— start of PROVIDED TEXT —
Perhaps I’d made a mistake. The student who met me near the school fountain bore a familiar expression of distress – and I knew why. For one thing, December approached, bringing with it looming finals and term paper due dates. For another, the students in my ‘Horror in Literature’ course had started reading Jack Ketchum’s notorious novel, The Girl Next Door. For the second year in a row, I had to wonder if I’d made a mistake.

My current students knew what to expect from Ketchum’s novel, thanks to students who took ‘Horror in Literature’ in the previous fall term. In subsequent semesters, they still talked about this book in a way that they did not discuss Dracula, The Narrative of Arthur Gordon Pym, Clive Barker’s ‘Dread’, or even Harlan Ellison’s ‘The Whimper of Whipped Dogs’. Students would repeatedly bring up Ketchum’s novel in other courses, breathlessly announcing to those amongst their peers not already in the know that it crossed a line that other texts in their literature courses dare not cross. During class breaks, I would see students hand over their used dog-eared copies to their friends, and even if they’d not read any of their required course material, they had read The Girl Next Door. And when it came time to enrol in Fall courses, even more students signed up for ‘Horror in Literature’, and once again I would warn them about the last book on the syllabus, telling them that it would demand a great deal of them emotionally and that they should consider not taking the course if such material bothered them. To that they would nod and smile. They had already heard and felt prepared. After all, they had seen Saw, Hostel, the remake of The Hills Have Eyes, and just about every other excessive example of so called ‘torture porn’ currently churning out blood and guts in the multiplex. They had come to party, and they knew what to expect.

But no, they never really do.
— end of PROVIDED TEXT —
— start of DATA ENTRIES —
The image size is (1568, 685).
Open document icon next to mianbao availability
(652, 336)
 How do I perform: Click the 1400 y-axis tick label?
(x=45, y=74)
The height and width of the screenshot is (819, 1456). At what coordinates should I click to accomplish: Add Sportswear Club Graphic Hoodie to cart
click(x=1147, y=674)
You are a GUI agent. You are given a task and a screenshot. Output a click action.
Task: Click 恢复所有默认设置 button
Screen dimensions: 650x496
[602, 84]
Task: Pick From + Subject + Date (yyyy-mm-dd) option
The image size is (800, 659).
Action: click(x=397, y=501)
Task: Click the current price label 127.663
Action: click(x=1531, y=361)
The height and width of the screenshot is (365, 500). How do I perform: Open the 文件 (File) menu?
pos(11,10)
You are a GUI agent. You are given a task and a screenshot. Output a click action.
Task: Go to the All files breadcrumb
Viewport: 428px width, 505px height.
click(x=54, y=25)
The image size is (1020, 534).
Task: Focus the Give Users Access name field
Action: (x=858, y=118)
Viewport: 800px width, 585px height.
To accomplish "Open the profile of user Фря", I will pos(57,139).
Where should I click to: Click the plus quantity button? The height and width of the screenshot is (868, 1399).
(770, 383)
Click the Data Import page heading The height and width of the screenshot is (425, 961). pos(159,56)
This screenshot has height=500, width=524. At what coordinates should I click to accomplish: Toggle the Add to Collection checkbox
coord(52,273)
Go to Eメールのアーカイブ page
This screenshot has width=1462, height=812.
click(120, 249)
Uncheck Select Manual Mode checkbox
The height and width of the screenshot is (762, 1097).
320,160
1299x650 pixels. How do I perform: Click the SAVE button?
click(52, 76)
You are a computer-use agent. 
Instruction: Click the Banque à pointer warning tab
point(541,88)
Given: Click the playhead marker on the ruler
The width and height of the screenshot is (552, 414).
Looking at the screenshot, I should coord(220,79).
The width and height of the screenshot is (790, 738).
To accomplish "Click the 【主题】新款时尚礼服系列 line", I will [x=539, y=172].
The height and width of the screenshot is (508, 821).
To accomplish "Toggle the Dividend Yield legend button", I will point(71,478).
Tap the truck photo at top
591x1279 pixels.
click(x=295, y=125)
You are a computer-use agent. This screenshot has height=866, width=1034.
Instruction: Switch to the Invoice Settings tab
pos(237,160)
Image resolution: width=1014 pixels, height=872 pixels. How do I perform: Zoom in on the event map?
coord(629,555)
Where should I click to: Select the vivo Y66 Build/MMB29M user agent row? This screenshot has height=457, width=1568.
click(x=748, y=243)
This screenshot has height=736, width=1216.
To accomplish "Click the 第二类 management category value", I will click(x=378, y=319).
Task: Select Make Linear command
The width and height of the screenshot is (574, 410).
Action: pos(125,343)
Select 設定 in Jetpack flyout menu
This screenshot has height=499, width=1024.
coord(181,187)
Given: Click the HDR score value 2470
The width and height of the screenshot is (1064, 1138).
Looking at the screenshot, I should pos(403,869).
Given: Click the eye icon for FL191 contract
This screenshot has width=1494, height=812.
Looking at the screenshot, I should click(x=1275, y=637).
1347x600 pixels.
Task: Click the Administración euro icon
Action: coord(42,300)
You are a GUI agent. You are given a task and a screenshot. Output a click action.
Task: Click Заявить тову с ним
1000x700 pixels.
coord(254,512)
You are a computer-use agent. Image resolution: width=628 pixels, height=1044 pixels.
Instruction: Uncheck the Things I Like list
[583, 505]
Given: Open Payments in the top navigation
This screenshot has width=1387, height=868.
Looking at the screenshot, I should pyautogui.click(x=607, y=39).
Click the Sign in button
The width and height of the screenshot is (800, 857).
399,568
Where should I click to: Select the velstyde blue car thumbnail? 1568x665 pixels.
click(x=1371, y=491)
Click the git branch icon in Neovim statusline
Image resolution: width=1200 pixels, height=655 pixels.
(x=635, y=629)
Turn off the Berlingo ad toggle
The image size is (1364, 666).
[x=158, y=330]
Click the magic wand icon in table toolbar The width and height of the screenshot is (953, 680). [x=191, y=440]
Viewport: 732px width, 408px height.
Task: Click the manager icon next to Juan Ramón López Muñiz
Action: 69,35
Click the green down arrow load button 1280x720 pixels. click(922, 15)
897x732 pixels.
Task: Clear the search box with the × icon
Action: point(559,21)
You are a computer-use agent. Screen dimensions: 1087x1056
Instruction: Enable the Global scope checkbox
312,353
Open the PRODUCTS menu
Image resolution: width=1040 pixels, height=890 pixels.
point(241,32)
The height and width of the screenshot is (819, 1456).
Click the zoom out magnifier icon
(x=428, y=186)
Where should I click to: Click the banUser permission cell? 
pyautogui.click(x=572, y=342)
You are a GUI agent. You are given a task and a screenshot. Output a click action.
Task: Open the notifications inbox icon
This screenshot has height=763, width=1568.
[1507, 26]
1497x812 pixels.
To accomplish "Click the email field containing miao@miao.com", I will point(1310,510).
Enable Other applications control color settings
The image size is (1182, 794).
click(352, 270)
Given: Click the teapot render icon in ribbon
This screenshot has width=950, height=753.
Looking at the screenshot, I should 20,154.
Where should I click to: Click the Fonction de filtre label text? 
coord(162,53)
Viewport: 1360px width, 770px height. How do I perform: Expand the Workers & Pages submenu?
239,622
— end of DATA ENTRIES —
▶ **YOUR TASKS**
A. Reproduce the passage on the horror literature course, starting at "Perhaps I’d made" and ending at "if I’d made a mistake.".
B. Answer these questions using the passage on the horror literature course.
(i) Which month was approaching when the student met the instructor near the school fountain?
(ii) Which Jack Ketchum novel had the students started reading?
(iii) What did the instructor tell students the last book on the syllabus would demand of them?

▶ **COMPLETE ANSWERS**
A.
Perhaps I’d made a mistake. The student who met me near the school fountain bore a familiar expression of distress – and I knew why. For one thing, December approached, bringing with it looming finals and term paper due dates. For another, the students in my ‘Horror in Literature’ course had started reading Jack Ketchum’s notorious novel, The Girl Next Door. For the second year in a row, I had to wonder if I’d made a mistake.

B.
(i) December.
(ii) The Girl Next Door.
(iii) A great deal of them emotionally.